# start of RECORD SET
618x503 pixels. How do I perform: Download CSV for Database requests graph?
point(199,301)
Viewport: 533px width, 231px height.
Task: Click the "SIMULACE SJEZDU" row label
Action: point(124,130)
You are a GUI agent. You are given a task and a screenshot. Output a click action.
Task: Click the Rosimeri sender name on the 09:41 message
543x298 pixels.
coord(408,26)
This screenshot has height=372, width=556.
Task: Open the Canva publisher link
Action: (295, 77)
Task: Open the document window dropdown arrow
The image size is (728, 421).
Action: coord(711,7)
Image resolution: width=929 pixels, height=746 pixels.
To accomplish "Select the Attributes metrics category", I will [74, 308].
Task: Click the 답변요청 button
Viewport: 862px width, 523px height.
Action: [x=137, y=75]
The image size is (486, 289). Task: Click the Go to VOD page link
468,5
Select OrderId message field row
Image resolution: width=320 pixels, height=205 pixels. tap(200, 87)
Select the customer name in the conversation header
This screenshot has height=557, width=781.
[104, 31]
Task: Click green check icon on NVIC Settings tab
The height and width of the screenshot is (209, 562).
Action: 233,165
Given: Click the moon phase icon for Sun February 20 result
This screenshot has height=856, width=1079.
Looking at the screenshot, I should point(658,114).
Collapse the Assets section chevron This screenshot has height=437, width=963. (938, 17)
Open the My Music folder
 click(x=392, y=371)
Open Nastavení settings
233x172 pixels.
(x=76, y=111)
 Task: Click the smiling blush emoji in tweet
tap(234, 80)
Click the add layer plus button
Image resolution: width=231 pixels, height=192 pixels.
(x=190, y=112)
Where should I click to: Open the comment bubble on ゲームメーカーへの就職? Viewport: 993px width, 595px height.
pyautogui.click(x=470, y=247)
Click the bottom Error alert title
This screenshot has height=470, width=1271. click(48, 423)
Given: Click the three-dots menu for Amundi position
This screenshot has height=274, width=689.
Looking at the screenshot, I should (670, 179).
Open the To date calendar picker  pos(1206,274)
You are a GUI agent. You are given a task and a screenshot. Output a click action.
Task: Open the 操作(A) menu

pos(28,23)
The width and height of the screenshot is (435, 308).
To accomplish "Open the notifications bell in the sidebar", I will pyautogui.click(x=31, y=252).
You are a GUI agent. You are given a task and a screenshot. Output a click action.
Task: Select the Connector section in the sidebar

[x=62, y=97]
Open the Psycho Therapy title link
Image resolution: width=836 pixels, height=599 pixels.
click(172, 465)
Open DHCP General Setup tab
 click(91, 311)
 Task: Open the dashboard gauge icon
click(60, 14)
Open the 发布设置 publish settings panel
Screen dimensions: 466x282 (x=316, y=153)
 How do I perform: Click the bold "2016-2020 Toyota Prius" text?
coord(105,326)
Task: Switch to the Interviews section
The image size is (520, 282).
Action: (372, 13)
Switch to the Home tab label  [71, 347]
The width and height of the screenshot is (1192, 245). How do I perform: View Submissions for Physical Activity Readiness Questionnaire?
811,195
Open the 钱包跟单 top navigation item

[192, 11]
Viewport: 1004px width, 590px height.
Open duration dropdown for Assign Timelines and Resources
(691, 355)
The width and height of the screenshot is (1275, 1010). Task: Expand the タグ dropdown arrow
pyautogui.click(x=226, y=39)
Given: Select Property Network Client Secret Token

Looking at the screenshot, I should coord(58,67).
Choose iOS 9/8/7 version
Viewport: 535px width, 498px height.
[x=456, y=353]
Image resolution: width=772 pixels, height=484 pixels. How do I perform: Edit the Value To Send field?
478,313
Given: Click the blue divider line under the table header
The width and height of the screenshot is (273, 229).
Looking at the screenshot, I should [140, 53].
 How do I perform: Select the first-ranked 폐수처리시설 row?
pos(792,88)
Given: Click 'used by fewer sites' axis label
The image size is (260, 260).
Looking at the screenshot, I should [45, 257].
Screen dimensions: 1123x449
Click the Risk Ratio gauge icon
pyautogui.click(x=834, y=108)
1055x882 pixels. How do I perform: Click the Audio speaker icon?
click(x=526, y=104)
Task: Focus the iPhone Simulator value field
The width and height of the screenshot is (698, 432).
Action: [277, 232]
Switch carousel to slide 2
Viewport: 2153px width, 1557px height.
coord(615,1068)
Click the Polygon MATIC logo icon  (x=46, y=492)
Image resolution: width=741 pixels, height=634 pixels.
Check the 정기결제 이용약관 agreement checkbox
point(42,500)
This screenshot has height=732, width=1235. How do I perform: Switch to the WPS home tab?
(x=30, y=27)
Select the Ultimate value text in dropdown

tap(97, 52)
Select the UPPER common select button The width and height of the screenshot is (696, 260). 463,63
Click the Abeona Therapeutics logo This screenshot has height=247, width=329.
# end of RECORD SET
» TASK:
Please give every item above as a numbered list, leaving out any blank lines.

» EXPECTED OUTPUT:
1. 618x503 pixels. How do I perform: Download CSV for Database requests graph?
2. point(199,301)
3. Viewport: 533px width, 231px height.
4. Task: Click the "SIMULACE SJEZDU" row label
5. Action: point(124,130)
6. You are a GUI agent. You are given a task and a screenshot. Output a click action.
7. Task: Click the Rosimeri sender name on the 09:41 message
8. 543x298 pixels.
9. coord(408,26)
10. This screenshot has height=372, width=556.
11. Task: Open the Canva publisher link
12. Action: (295, 77)
13. Task: Open the document window dropdown arrow
14. The image size is (728, 421).
15. Action: coord(711,7)
16. Image resolution: width=929 pixels, height=746 pixels.
17. To accomplish "Select the Attributes metrics category", I will [74, 308].
18. Task: Click the 답변요청 button
19. Viewport: 862px width, 523px height.
20. Action: [x=137, y=75]
21. The image size is (486, 289). Task: Click the Go to VOD page link
22. 468,5
23. Select OrderId message field row
24. Image resolution: width=320 pixels, height=205 pixels. tap(200, 87)
25. Select the customer name in the conversation header
26. This screenshot has height=557, width=781.
27. [104, 31]
28. Task: Click green check icon on NVIC Settings tab
29. The height and width of the screenshot is (209, 562).
30. Action: 233,165
31. Given: Click the moon phase icon for Sun February 20 result
32. This screenshot has height=856, width=1079.
33. Looking at the screenshot, I should point(658,114).
34. Collapse the Assets section chevron This screenshot has height=437, width=963. (938, 17)
35. Open the My Music folder
36.  click(x=392, y=371)
37. Open Nastavení settings
38. 233x172 pixels.
39. (x=76, y=111)
40.  Task: Click the smiling blush emoji in tweet
41. tap(234, 80)
42. Click the add layer plus button
43. Image resolution: width=231 pixels, height=192 pixels.
44. (x=190, y=112)
45. Where should I click to: Open the comment bubble on ゲームメーカーへの就職? Viewport: 993px width, 595px height.
46. pyautogui.click(x=470, y=247)
47. Click the bottom Error alert title
48. This screenshot has height=470, width=1271. click(48, 423)
49. Given: Click the three-dots menu for Amundi position
50. This screenshot has height=274, width=689.
51. Looking at the screenshot, I should (670, 179).
52. Open the To date calendar picker  pos(1206,274)
53. You are a GUI agent. You are given a task and a screenshot. Output a click action.
54. Task: Open the 操作(A) menu
55. pos(28,23)
56. The width and height of the screenshot is (435, 308).
57. To accomplish "Open the notifications bell in the sidebar", I will pyautogui.click(x=31, y=252).
58. You are a GUI agent. You are given a task and a screenshot. Output a click action.
59. Task: Select the Connector section in the sidebar
60. [x=62, y=97]
61. Open the Psycho Therapy title link
62. Image resolution: width=836 pixels, height=599 pixels.
63. click(172, 465)
64. Open DHCP General Setup tab
65.  click(91, 311)
66.  Task: Open the dashboard gauge icon
67. click(60, 14)
68. Open the 发布设置 publish settings panel
69. Screen dimensions: 466x282 (x=316, y=153)
70.  How do I perform: Click the bold "2016-2020 Toyota Prius" text?
71. coord(105,326)
72. Task: Switch to the Interviews section
73. The image size is (520, 282).
74. Action: (372, 13)
75. Switch to the Home tab label  [71, 347]
76. The width and height of the screenshot is (1192, 245). How do I perform: View Submissions for Physical Activity Readiness Questionnaire?
77. 811,195
78. Open the 钱包跟单 top navigation item
79. [192, 11]
80. Viewport: 1004px width, 590px height.
81. Open duration dropdown for Assign Timelines and Resources
82. (691, 355)
83. The width and height of the screenshot is (1275, 1010). Task: Expand the タグ dropdown arrow
84. pyautogui.click(x=226, y=39)
85. Given: Select Property Network Client Secret Token
86. Looking at the screenshot, I should coord(58,67).
87. Choose iOS 9/8/7 version
88. Viewport: 535px width, 498px height.
89. [x=456, y=353]
90. Image resolution: width=772 pixels, height=484 pixels. How do I perform: Edit the Value To Send field?
91. 478,313
92. Given: Click the blue divider line under the table header
93. The width and height of the screenshot is (273, 229).
94. Looking at the screenshot, I should [140, 53].
95.  How do I perform: Select the first-ranked 폐수처리시설 row?
96. pos(792,88)
97. Given: Click 'used by fewer sites' axis label
98. The image size is (260, 260).
99. Looking at the screenshot, I should [45, 257].
100. Screen dimensions: 1123x449
101. Click the Risk Ratio gauge icon
102. pyautogui.click(x=834, y=108)
103. 1055x882 pixels. How do I perform: Click the Audio speaker icon?
104. click(x=526, y=104)
105. Task: Focus the iPhone Simulator value field
106. The width and height of the screenshot is (698, 432).
107. Action: [277, 232]
108. Switch carousel to slide 2
109. Viewport: 2153px width, 1557px height.
110. coord(615,1068)
111. Click the Polygon MATIC logo icon  (x=46, y=492)
112. Image resolution: width=741 pixels, height=634 pixels.
113. Check the 정기결제 이용약관 agreement checkbox
114. point(42,500)
115. This screenshot has height=732, width=1235. How do I perform: Switch to the WPS home tab?
116. (x=30, y=27)
117. Select the Ultimate value text in dropdown
118. tap(97, 52)
119. Select the UPPER common select button The width and height of the screenshot is (696, 260). 463,63
120. Click the Abeona Therapeutics logo This screenshot has height=247, width=329.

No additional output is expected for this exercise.